• **TASK INSTRUCTIONS**:
Return an exact copy of the entries, skipping any picture you find.

(DATA TO USE begins)

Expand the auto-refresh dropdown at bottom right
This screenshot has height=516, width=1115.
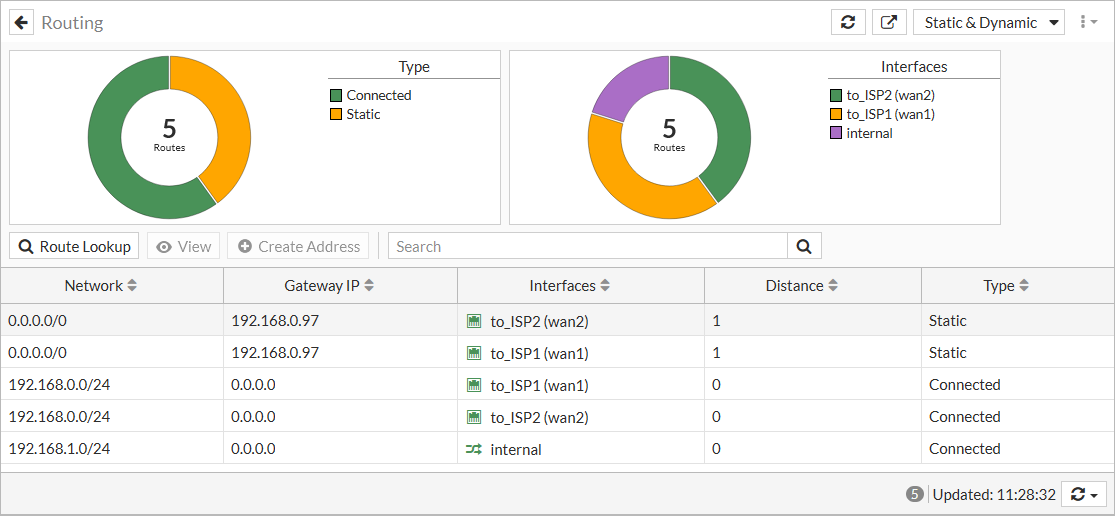tap(1084, 494)
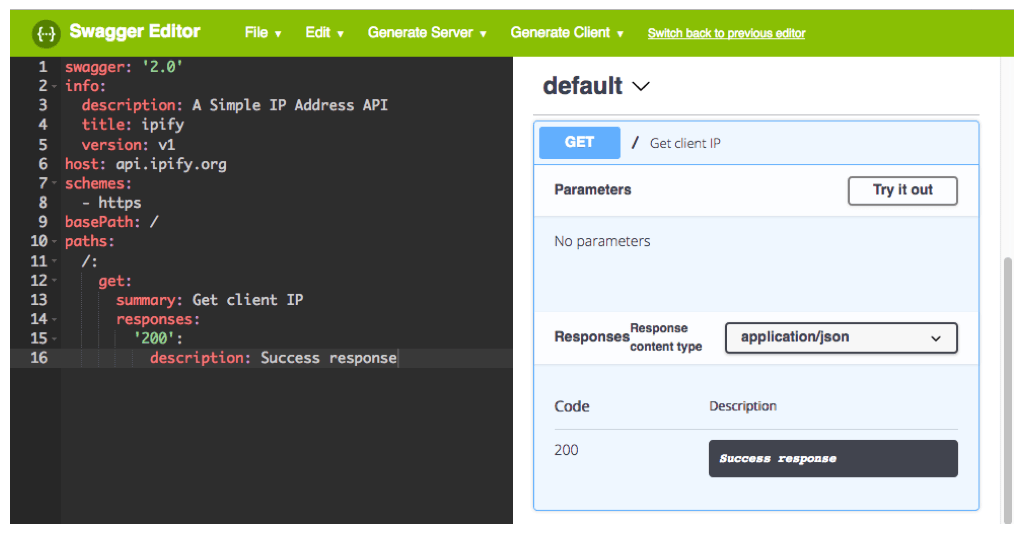
Task: Click the Success response description box
Action: pos(832,459)
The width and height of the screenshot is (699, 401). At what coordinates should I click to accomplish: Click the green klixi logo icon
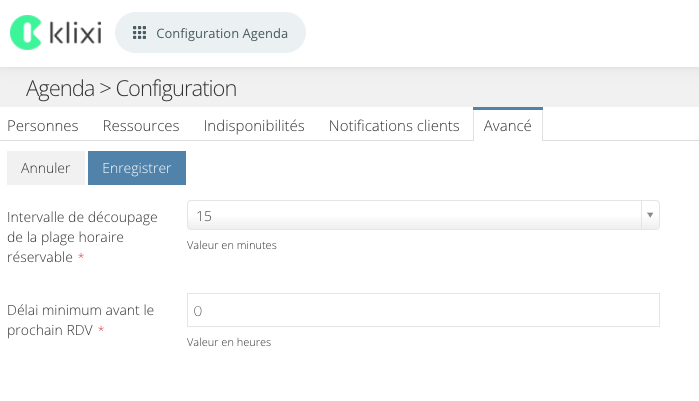coord(26,33)
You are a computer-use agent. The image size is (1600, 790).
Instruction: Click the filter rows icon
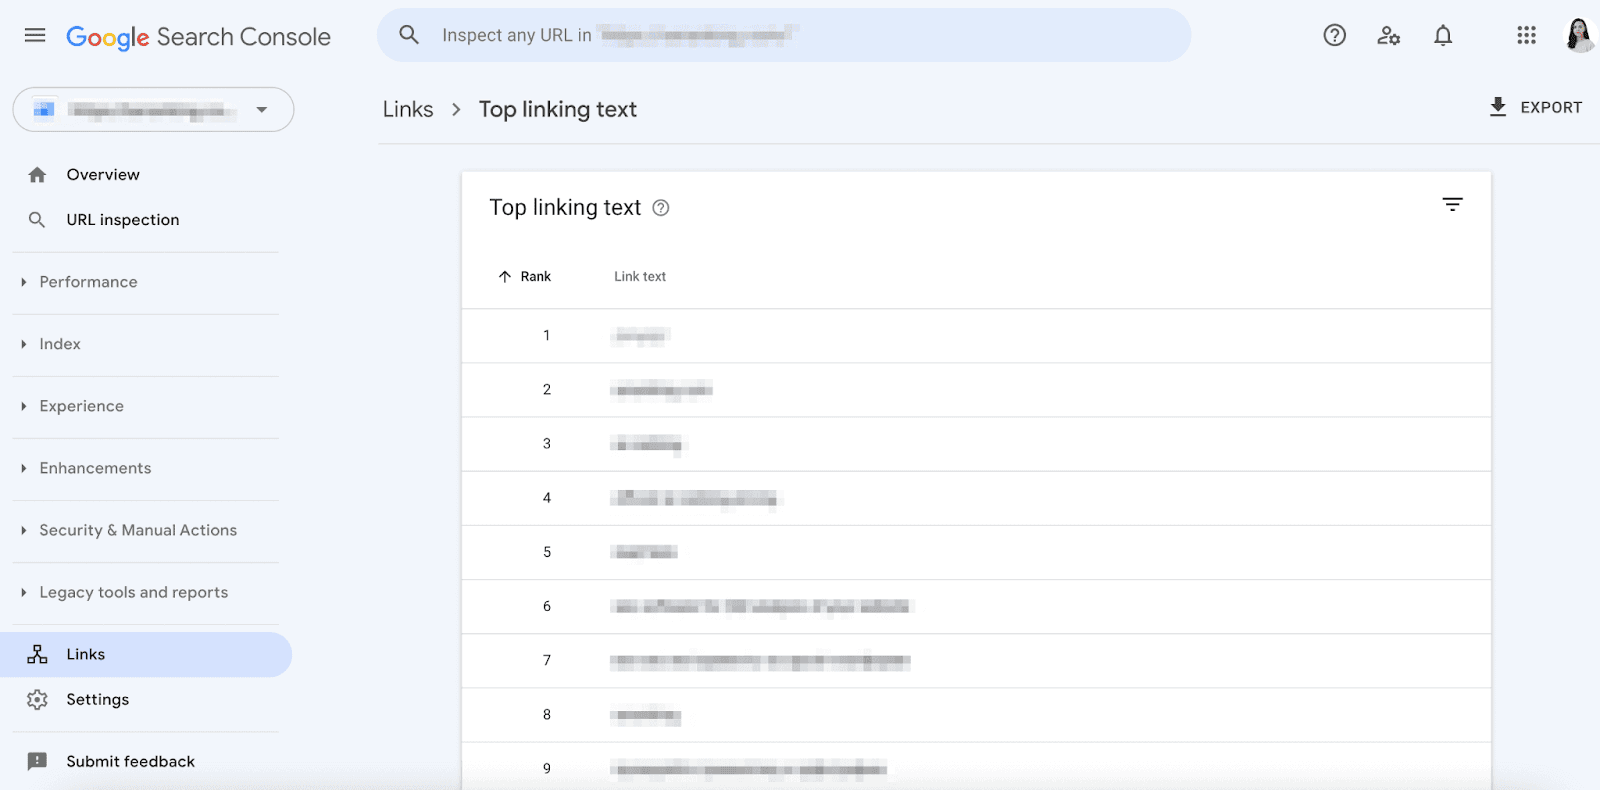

(DATA TO USE ends)

• **EXERCISE ANSWER**:
Expand the auto-refresh dropdown at bottom right
This screenshot has height=516, width=1115.
tap(1084, 494)
Task: Click the Success response description box
Action: pos(832,459)
The width and height of the screenshot is (699, 401). At what coordinates should I click to accomplish: Click the green klixi logo icon
coord(26,33)
You are a computer-use agent. The image size is (1600, 790).
Instruction: Click the filter rows icon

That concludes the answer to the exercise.